There are actually 52 entries here, a “zero” entry at the beginning and another “zero” entry at the end. I might suggest the 52 entries lend themselves to the slow reading this book deserves. Take one a week over the course of a year. This is a book to be read deliberately. I do not think it is possible to rush through it, nor do I think one ought to make that attempt. If you’re going to get involved with it, please give it the time and attention it deserves. 

The book begins with an essay “I Will Love You in the Summertime,” that weaves memoir and theology with a light touch drawn from impossibly adorable things Wiman’s twin daughters said as young girls. The next entry explores Wallace Stevens’s poem, “Domination of Black,” and we’re suddenly far removed from cute childhood stories. That chapter, and the rest of the book, might do with a “fasten your seatbelts, there is turbulence ahead,” warning. 

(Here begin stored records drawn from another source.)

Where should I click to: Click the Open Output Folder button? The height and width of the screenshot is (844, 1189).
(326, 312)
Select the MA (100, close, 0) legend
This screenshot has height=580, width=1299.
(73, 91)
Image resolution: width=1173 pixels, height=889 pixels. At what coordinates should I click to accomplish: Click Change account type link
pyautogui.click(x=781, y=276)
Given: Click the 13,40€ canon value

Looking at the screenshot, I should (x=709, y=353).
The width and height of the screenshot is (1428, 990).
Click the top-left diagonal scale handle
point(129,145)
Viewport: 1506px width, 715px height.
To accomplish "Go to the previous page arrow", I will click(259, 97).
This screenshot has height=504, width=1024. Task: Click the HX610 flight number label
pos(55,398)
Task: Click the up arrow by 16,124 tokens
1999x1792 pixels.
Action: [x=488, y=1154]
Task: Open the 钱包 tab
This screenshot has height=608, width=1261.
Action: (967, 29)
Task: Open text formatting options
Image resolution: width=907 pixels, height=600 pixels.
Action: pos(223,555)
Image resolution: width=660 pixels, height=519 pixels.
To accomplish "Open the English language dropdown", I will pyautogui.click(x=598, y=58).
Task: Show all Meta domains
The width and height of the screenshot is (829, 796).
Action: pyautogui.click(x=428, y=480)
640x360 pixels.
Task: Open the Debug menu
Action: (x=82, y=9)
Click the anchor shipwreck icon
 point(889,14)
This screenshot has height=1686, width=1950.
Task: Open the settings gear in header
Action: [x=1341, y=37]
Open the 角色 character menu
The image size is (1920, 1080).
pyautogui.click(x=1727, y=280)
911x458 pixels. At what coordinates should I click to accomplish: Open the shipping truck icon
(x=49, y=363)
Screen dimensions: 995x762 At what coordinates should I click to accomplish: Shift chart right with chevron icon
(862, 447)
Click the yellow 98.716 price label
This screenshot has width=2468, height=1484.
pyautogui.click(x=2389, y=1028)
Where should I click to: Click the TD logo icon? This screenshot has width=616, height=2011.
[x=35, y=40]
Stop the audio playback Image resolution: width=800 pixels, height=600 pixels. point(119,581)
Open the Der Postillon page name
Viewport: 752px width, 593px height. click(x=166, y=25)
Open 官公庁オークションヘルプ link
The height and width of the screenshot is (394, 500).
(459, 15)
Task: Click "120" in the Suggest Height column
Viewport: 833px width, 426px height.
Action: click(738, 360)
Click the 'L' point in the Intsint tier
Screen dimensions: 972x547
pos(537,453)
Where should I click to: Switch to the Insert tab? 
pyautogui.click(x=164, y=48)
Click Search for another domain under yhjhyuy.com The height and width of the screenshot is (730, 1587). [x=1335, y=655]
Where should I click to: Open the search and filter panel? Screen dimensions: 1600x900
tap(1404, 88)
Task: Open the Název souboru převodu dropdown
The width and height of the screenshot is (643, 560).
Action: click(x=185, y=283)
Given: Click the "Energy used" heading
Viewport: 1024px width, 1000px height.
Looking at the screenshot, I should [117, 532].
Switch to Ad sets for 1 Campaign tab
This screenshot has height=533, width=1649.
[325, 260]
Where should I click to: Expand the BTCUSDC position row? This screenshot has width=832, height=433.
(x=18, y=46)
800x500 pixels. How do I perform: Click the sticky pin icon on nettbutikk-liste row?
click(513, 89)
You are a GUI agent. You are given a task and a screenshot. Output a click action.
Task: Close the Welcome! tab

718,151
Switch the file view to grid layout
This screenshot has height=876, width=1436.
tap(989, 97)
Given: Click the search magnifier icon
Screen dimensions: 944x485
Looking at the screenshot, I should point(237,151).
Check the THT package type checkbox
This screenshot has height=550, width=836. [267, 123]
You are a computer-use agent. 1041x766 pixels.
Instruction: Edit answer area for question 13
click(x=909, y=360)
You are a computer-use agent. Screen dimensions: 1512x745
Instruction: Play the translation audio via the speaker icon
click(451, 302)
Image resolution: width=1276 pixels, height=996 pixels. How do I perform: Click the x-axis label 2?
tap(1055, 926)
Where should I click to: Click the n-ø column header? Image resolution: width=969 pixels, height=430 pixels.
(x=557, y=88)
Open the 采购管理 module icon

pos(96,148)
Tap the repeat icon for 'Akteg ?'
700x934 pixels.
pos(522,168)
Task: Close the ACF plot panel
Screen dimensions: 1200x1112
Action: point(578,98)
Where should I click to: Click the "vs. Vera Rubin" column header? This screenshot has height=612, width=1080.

Despair is the thread that holds these disparate entries together. I’m not sure who said, “If you’re not depressed, you’re not paying attention,” but that attitude is a given here. If you have the nerve to stare into modern life without medicating and distracting yourself through consumption or sports or addiction or denial-based extreme politics or some other coping mechanism, you will experience despair. There is much to despair over: the climate, war, political polarization, pandemics, racial injustice, Christian Nationalism, the 81%, and on and on. 

“I woke this morning so leaden I could hardly rouse myself from bed. I clutched for despair, but all the loyal life buoys—failure, self-contempt, God’s ‘absence’—drifted out of reach. I felt . . . nothing, my whole being as solid and insentient as a piece of wood or a pair of pliers.” (60)

I feel the weight of that, but also am smiling as he compares himself to a pair of pliers. He goes on to wonder how someone who as a child felt the two most interminable aspects of life were church and school (“Both seemed so geologically dull I felt my arteries hardening.”) now teaches in a graduate divinity school. His occupation is, among other things, evidence of God’s sense of humor. “Some people can’t conceive of a god who can’t suffer. I can’t conceive of a god who can’t laugh.” The day Wiman is writing about is a teaching day, and his class is saved by a line from a Gwendolyn Brooks poem. In class, God becomes a verb, “and I was rescued by a revelation so tiny it would take a crazy and holy attention to see it as such.”

Maybe the book should be called “Tiny Revelations,” although that probably wouldn’t sell. We want big revelations. Instead, we get a title drawn from Emily Dickinson, vivid and yet also abstract. I don’t fully comprehend what zero at the bone means in Dickinson’s poem about a snake, but I like the sound of it. I do know that Wiman’s book is an exercise in the “crazy and holy attention” it takes to live and love in our world. 

What does it mean to have faith in a despair-inducing world? What does it mean, as Wendell Berry put it, to “be joyful though you have considered all the facts”? 

This is the canvas Wiman works on, over and over. There really is no one else like him, and it is our privilege to be alive at the time he is. Go into Zero at the Bone with your eyes open and don’t be in a hurry. Expect depth and mystery and you won’t be disappointed. You may even find someone’s hand to hold in the dark. 

One Comment

  • Barb says:

    I thought “zero at the bone” meant the writer/narrator or the poem felt frozen, still, awful, immobile, maybe gripped by fear when she encounters the slithering snake. Some people are terrified by snakes and cannot move when they see one. I want to read this book because despair can do that.